>> Begin Material for this task
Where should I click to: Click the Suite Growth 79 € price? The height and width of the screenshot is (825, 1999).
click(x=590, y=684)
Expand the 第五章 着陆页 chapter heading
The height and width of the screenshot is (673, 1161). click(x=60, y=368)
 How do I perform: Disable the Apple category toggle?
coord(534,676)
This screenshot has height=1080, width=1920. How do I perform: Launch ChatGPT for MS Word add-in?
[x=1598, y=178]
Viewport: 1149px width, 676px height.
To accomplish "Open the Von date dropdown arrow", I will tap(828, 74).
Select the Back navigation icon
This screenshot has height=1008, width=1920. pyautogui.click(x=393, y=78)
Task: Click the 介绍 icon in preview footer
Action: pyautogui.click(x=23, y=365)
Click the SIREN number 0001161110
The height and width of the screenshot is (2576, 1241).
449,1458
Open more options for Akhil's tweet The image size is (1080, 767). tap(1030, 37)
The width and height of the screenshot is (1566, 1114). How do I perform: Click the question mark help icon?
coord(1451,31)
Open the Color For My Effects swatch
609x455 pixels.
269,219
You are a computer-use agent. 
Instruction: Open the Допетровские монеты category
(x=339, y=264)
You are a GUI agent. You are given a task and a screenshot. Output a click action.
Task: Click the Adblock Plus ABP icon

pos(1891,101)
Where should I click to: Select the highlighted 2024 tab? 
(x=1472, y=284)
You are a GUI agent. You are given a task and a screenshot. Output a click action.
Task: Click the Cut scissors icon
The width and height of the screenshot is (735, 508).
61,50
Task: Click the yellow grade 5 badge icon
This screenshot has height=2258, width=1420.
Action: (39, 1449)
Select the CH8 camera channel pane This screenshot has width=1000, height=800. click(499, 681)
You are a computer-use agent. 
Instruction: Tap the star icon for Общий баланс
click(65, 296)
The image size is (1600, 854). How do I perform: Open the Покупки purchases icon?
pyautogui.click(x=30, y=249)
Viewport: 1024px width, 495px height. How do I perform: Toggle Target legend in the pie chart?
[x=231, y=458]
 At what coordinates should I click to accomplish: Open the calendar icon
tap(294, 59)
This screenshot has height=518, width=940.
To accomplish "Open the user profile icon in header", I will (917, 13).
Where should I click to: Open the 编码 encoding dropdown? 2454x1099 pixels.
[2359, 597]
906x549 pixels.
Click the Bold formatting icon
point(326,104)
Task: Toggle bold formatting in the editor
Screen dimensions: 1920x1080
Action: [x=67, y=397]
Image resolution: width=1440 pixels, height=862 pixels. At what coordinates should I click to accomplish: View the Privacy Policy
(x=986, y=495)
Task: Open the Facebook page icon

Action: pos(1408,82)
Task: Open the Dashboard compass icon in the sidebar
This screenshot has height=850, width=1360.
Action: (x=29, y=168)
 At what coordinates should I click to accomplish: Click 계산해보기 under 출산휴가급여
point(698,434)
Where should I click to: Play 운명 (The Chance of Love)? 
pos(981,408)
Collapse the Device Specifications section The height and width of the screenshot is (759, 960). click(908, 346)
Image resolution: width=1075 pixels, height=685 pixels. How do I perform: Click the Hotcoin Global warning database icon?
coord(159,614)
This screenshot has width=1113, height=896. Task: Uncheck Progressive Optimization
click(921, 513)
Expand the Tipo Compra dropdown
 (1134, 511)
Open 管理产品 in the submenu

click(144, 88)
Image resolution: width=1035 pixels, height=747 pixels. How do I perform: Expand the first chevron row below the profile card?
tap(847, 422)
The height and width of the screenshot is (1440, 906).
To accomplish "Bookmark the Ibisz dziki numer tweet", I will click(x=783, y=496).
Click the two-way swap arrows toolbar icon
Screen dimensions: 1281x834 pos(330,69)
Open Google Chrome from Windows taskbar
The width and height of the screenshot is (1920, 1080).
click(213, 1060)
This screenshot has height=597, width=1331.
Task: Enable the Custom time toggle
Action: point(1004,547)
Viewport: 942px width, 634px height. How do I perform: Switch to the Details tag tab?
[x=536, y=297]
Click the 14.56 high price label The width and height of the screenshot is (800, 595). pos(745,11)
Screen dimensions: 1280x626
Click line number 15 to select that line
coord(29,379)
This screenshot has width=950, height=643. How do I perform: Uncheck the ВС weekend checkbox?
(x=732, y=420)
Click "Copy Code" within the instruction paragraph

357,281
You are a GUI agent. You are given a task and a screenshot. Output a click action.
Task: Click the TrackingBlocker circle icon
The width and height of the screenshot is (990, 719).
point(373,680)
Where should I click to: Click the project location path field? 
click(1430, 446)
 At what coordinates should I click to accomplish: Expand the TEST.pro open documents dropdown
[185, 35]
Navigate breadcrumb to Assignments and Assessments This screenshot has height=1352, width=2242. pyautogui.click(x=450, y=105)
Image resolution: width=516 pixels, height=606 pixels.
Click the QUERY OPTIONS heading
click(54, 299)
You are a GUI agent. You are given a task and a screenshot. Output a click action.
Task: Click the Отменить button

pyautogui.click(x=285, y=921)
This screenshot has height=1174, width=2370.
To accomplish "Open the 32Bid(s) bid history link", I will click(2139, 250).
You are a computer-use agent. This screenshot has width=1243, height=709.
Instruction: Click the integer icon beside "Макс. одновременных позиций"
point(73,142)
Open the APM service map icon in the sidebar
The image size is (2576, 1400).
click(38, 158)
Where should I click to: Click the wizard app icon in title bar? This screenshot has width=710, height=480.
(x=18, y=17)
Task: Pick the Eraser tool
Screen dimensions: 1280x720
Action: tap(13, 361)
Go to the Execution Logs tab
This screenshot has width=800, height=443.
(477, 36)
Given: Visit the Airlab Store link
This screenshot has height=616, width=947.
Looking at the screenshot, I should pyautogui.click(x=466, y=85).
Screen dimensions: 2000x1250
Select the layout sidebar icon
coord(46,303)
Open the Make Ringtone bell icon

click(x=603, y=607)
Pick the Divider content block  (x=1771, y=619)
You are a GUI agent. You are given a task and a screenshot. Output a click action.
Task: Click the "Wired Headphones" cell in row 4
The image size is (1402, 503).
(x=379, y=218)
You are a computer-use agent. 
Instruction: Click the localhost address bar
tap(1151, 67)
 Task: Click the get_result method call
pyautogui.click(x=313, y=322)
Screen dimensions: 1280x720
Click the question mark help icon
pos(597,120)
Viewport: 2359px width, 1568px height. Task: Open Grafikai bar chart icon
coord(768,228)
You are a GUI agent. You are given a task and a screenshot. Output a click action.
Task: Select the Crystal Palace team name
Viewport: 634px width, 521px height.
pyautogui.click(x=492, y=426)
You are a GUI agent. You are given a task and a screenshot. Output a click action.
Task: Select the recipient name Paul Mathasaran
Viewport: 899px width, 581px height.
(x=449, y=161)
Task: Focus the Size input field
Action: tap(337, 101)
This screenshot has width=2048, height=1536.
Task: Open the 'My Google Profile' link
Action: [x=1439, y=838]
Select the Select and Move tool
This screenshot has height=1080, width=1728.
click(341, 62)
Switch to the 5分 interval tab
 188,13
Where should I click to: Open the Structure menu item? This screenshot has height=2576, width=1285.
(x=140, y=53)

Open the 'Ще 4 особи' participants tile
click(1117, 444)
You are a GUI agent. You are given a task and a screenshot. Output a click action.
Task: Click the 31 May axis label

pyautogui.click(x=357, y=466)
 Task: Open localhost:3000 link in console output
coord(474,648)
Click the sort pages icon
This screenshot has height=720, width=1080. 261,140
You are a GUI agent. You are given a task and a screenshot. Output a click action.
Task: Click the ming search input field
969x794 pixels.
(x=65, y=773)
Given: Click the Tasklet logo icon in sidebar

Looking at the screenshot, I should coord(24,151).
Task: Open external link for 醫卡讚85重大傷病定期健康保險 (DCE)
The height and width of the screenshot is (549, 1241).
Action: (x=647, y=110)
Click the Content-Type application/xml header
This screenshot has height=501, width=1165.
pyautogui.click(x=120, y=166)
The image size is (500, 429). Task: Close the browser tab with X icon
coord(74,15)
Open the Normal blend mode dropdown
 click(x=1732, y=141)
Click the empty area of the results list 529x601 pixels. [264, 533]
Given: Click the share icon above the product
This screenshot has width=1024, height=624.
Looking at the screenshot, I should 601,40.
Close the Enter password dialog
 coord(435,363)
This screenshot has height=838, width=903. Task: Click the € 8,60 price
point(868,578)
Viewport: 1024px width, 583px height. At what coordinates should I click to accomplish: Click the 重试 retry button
>> End Material for this task
### Directive
Please retype the part of the records above that opens with the line containing "Viewport: 2359px width, 1568px" and closes with the line containing "coord(74,15)", including both of those lines.

### Exercise result
Viewport: 2359px width, 1568px height. Task: Open Grafikai bar chart icon
coord(768,228)
You are a GUI agent. You are given a task and a screenshot. Output a click action.
Task: Select the Crystal Palace team name
Viewport: 634px width, 521px height.
pyautogui.click(x=492, y=426)
You are a GUI agent. You are given a task and a screenshot. Output a click action.
Task: Select the recipient name Paul Mathasaran
Viewport: 899px width, 581px height.
(x=449, y=161)
Task: Focus the Size input field
Action: tap(337, 101)
This screenshot has width=2048, height=1536.
Task: Open the 'My Google Profile' link
Action: [x=1439, y=838]
Select the Select and Move tool
This screenshot has height=1080, width=1728.
click(341, 62)
Switch to the 5分 interval tab
 188,13
Where should I click to: Open the Structure menu item? This screenshot has height=2576, width=1285.
(x=140, y=53)

Open the 'Ще 4 особи' participants tile
click(1117, 444)
You are a GUI agent. You are given a task and a screenshot. Output a click action.
Task: Click the 31 May axis label

pyautogui.click(x=357, y=466)
 Task: Open localhost:3000 link in console output
coord(474,648)
Click the sort pages icon
This screenshot has height=720, width=1080. 261,140
You are a GUI agent. You are given a task and a screenshot. Output a click action.
Task: Click the ming search input field
969x794 pixels.
(x=65, y=773)
Given: Click the Tasklet logo icon in sidebar

Looking at the screenshot, I should coord(24,151).
Task: Open external link for 醫卡讚85重大傷病定期健康保險 (DCE)
The height and width of the screenshot is (549, 1241).
Action: (x=647, y=110)
Click the Content-Type application/xml header
This screenshot has height=501, width=1165.
pyautogui.click(x=120, y=166)
The image size is (500, 429). Task: Close the browser tab with X icon
coord(74,15)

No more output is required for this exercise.